Il traffico crea problemi di mobilità alle nostre difese anche nei polmoni

Ultimo aggiornamento: 21 luglio 2022

Il traffico crea problemi di mobilità alle nostre difese anche nei polmoni

Il particolato fine che inquina l’aria ostacola il pronto intervento del sistema immunitario, favorendo l’insorgenza del cancro al polmone.
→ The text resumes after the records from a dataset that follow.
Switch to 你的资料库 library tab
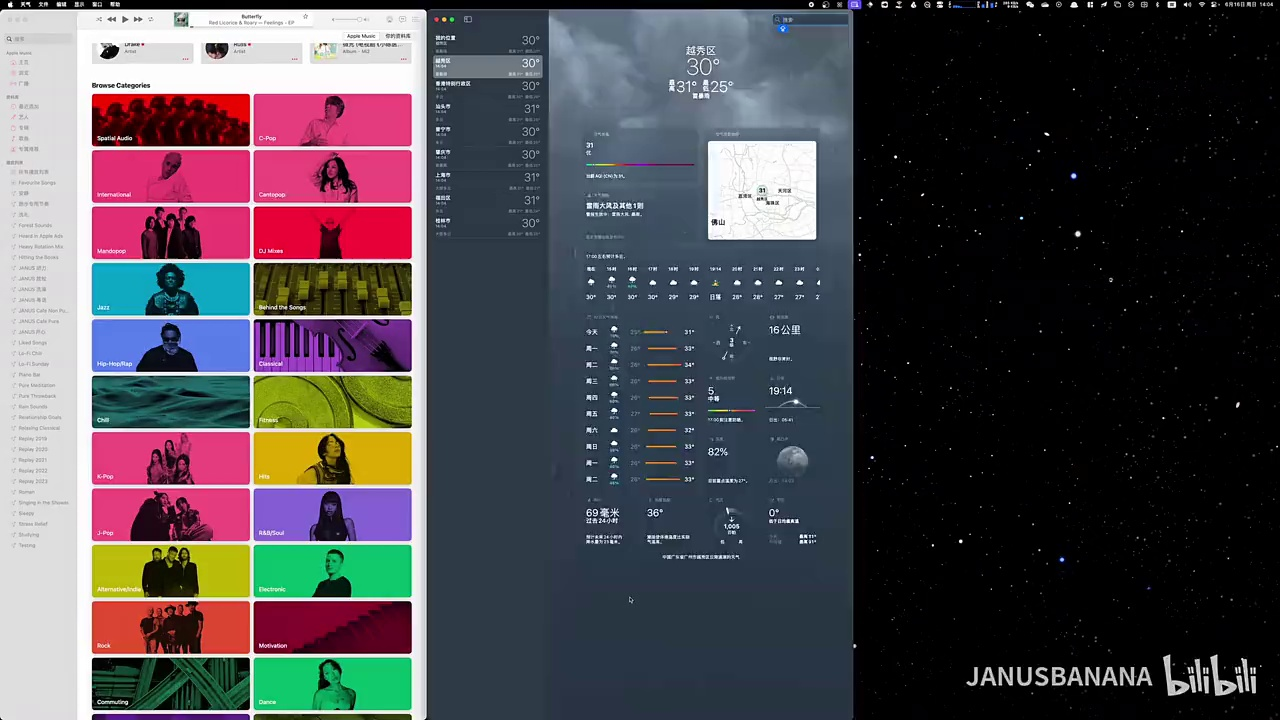 [x=397, y=36]
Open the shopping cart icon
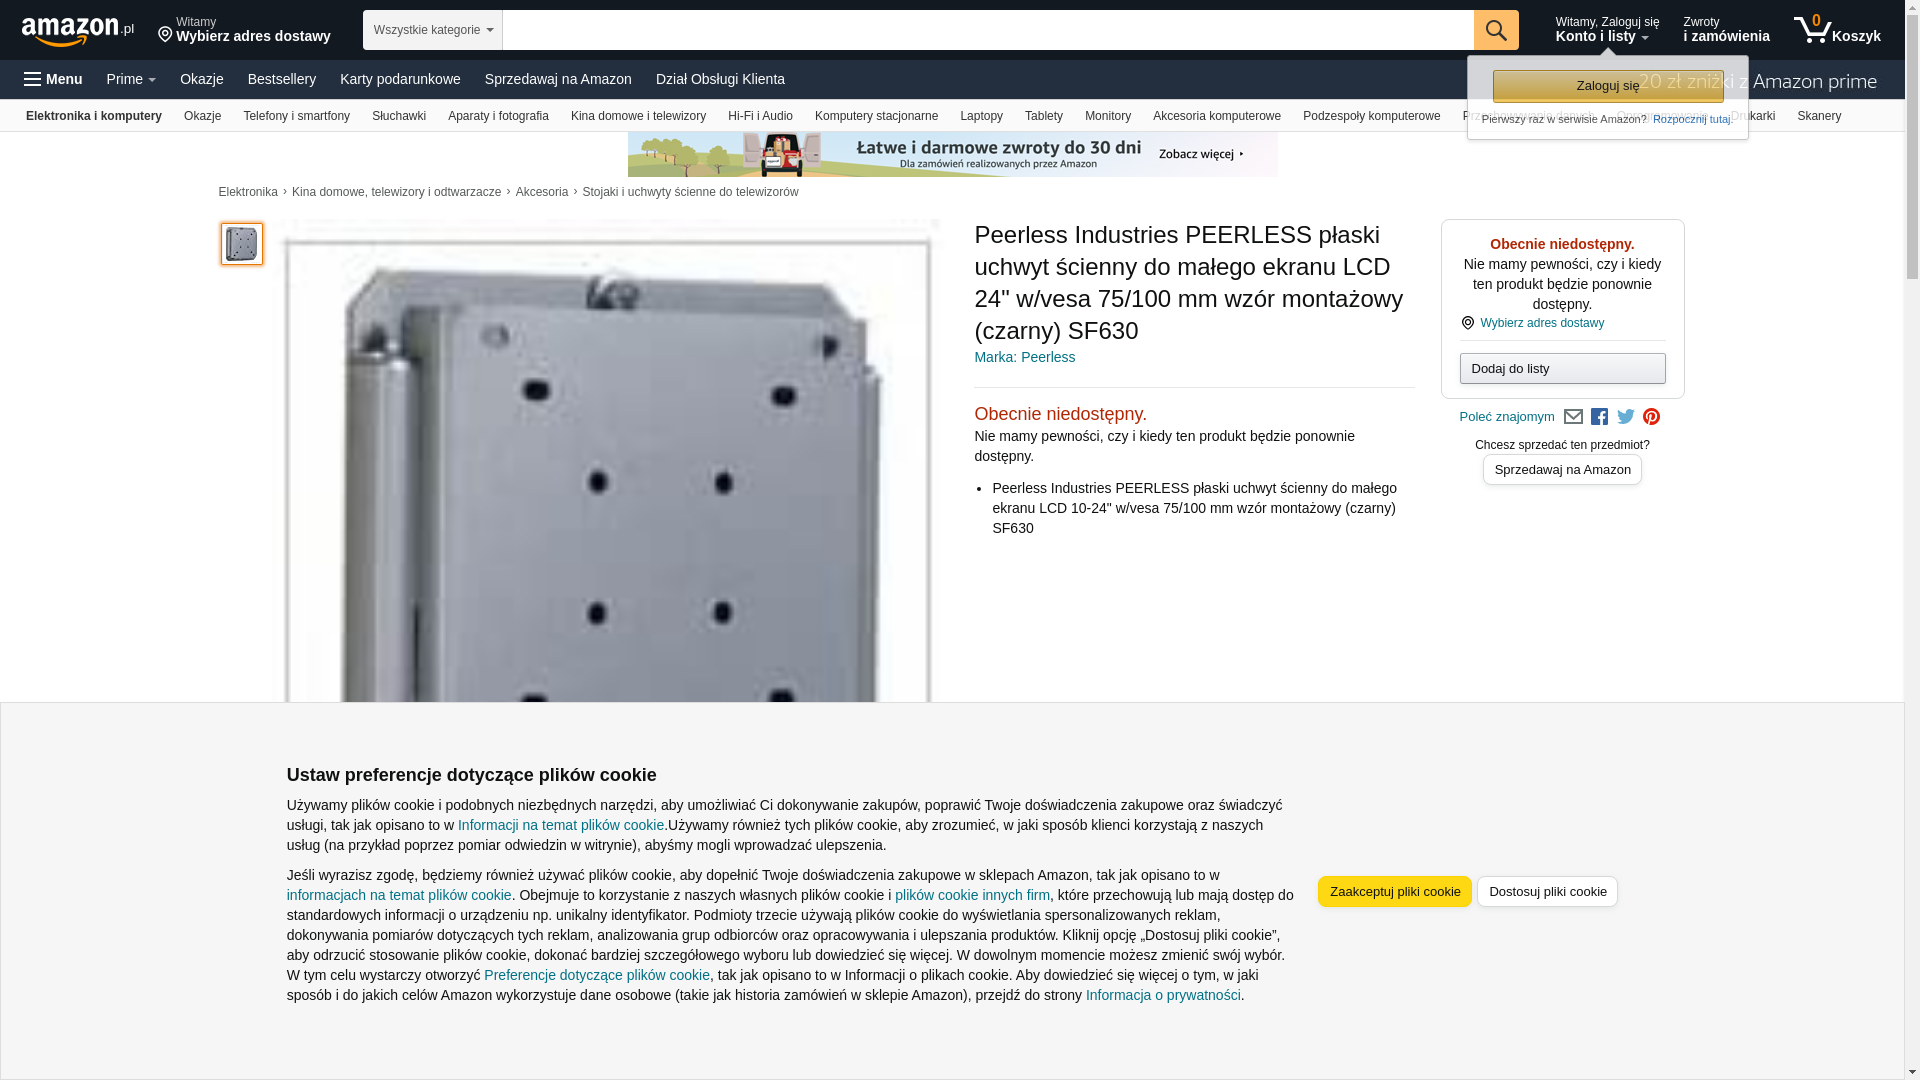This screenshot has height=1080, width=1920. [x=1837, y=30]
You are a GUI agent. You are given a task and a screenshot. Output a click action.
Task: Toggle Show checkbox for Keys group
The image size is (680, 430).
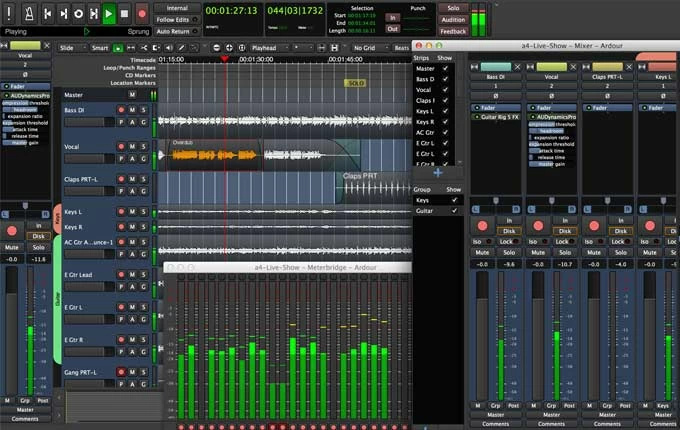coord(456,200)
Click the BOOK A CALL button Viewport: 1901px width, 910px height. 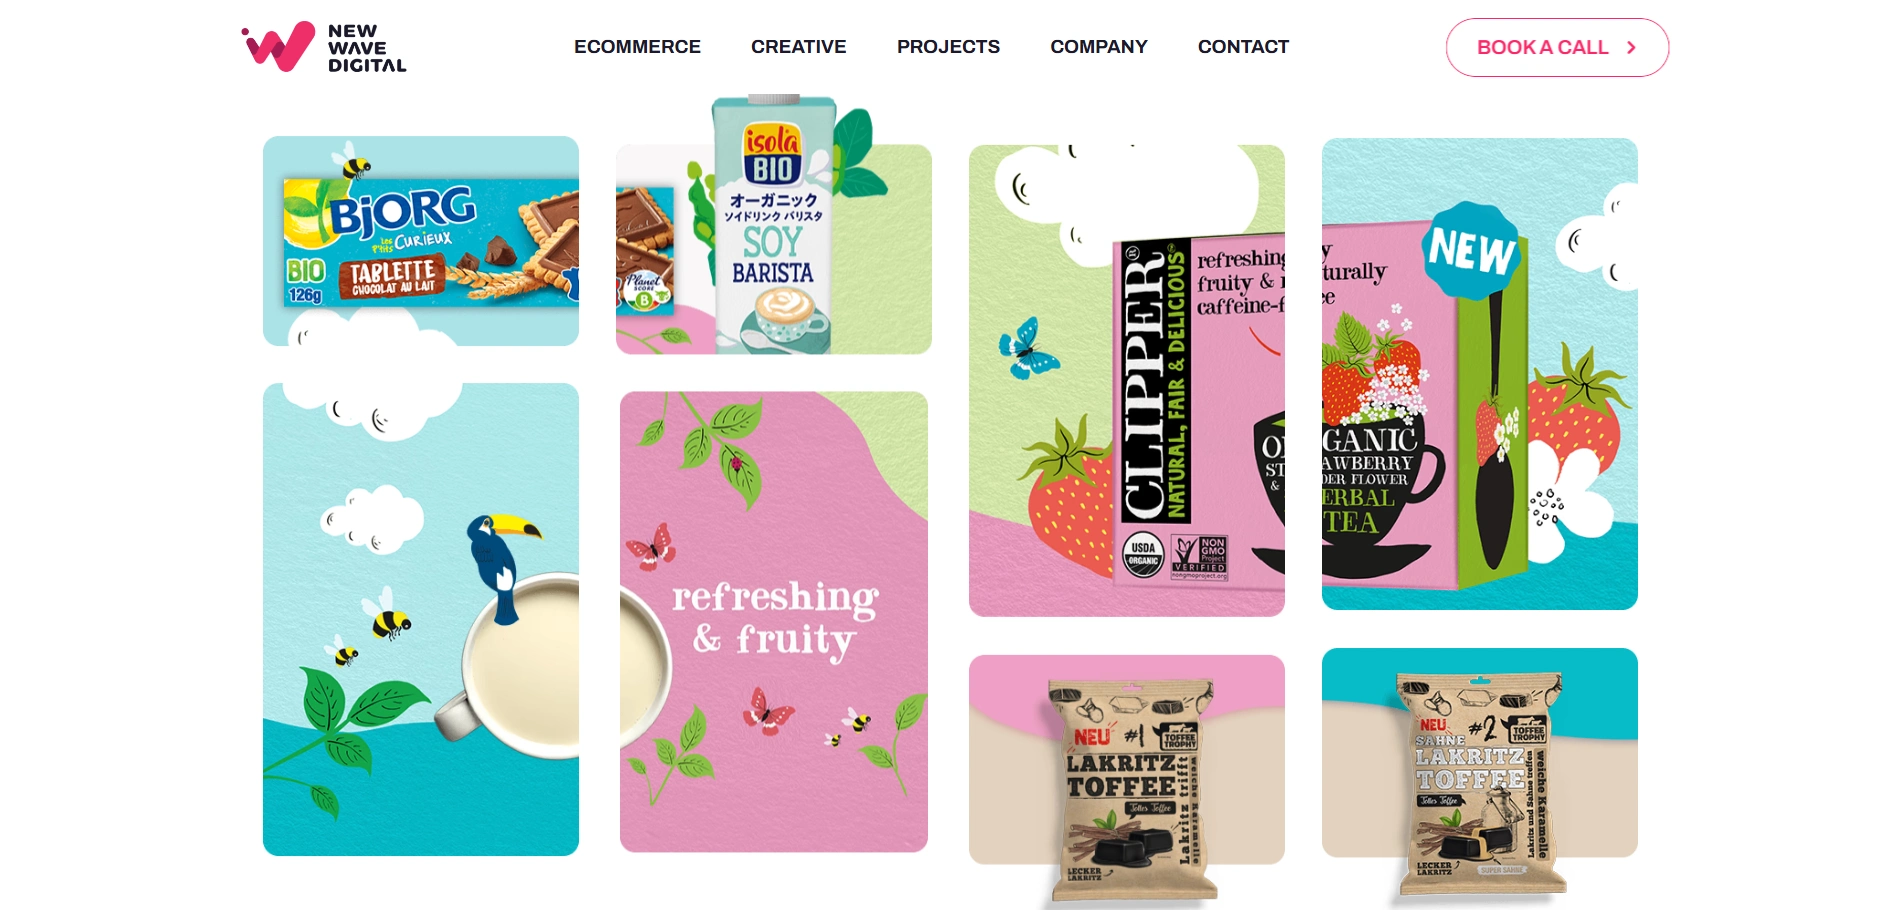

Un gruppo di ricercatori cinesi ha scoperto un meccanismo con cui il particolato fine facilita la formazione dei tumori del polmone. Queste sostanze presenti nell’aria inquinata, e accomunate dalle piccole dimensioni, sono coinvolte in un rimodellamento del tessuto polmonare che può dare origine a cellule cancerose qualora manchi l’intervento delle difese immunitarie. I ricercatori hanno anche identificato una proteina che svolge un ruolo cruciale in questo meccanismo, aprendo la strada a potenziali interventi preventivi e terapeutici.

Più in dettaglio, il particolato fine è costituito da particelle inalabili di varia natura, con un diametro di pochi millesimi di millimetro. Si tratta di inquinanti presenti nell’aria, soprattutto nelle grandi città, ma, si noti bene, anche nel fumo di tabacco. L’Agenzia internazionale per la ricerca sul cancro (IARC) ha inserito il particolato fine nel gruppo delle sostanze sicuramente cancerogene per gli esseri umani. Studi epidemiologici hanno dimostrato che un aumento anche piccolo nella concentrazione di particolato fine è associato a un incremento della mortalità per cancro polmonare. Il meccanismo con cui il particolato fine esercita la propria azione cancerogena non è però chiaro e i risultati di ricerche recenti hanno mostrato che non promuove direttamente la proliferazione delle cellule del polmone.

Alcuni ricercatori dell’Università di Nanchino hanno raccolto il particolato fine dall’aria di sette città cinesi e ne hanno studiato gli effetti in animali di laboratorio. Hanno così osservato che i topi esposti al particolato erano più suscettibili alla formazione dei tumori al polmone, rispetto a quelli non esposti. Analizzando i polmoni degli animali, i ricercatori si sono accorti che l’esposizione al particolato comportava una ridotta migrazione nel polmone di alcuni globuli bianchi, i linfociti T citotossici, che svolgono un’importante attività antitumorale. I ricercatori hanno poi stabilito che il particolato non alterava l’abilità intrinseca delle cellule immunitarie di migrare nei tessuti, ma che induceva un ispessimento della matrice cellulare (la materia in cui sono immerse le cellule), creando un ostacolo fisico all’intervento dei linfociti.

Ulteriori esperimenti hanno permesso di accertare che il particolato fine si legava a una proteina, la peroxidasina, la cui specialità è creare legami crociati fra le fibre di collagene. Legata al particolato, la peroxidasina è molto più attiva del normale e determina quindi la formazione di una matrice cellulare particolarmente densa. In queste condizioni il sistema immunitario non è in grado di penetrare nel tessuto ed esercitare l’azione di sorveglianza necessaria a eliminare le cellule maligne appena sviluppate.

“Complessivamente il nostro studio rivela un meccanismo completamente nuovo con cui le microparticelle inalate promuovono lo sviluppo del tumore del polmone” scrivono gli autori dell’articolo pubblicato sulla rivista eLife. “La peroxidasina non è mai stata considerata un protagonista importante nella carcinogenesi del polmone, specialmente nelle fasi iniziali, prima del nostro studio. I nostri dati mostrano che questa proteina è un bersaglio specifico e inatteso del particolato fine. Grazie a questi risultati sarà possibile mettere a punto approcci preventivi o terapeutici specifici per la peroxidasina”.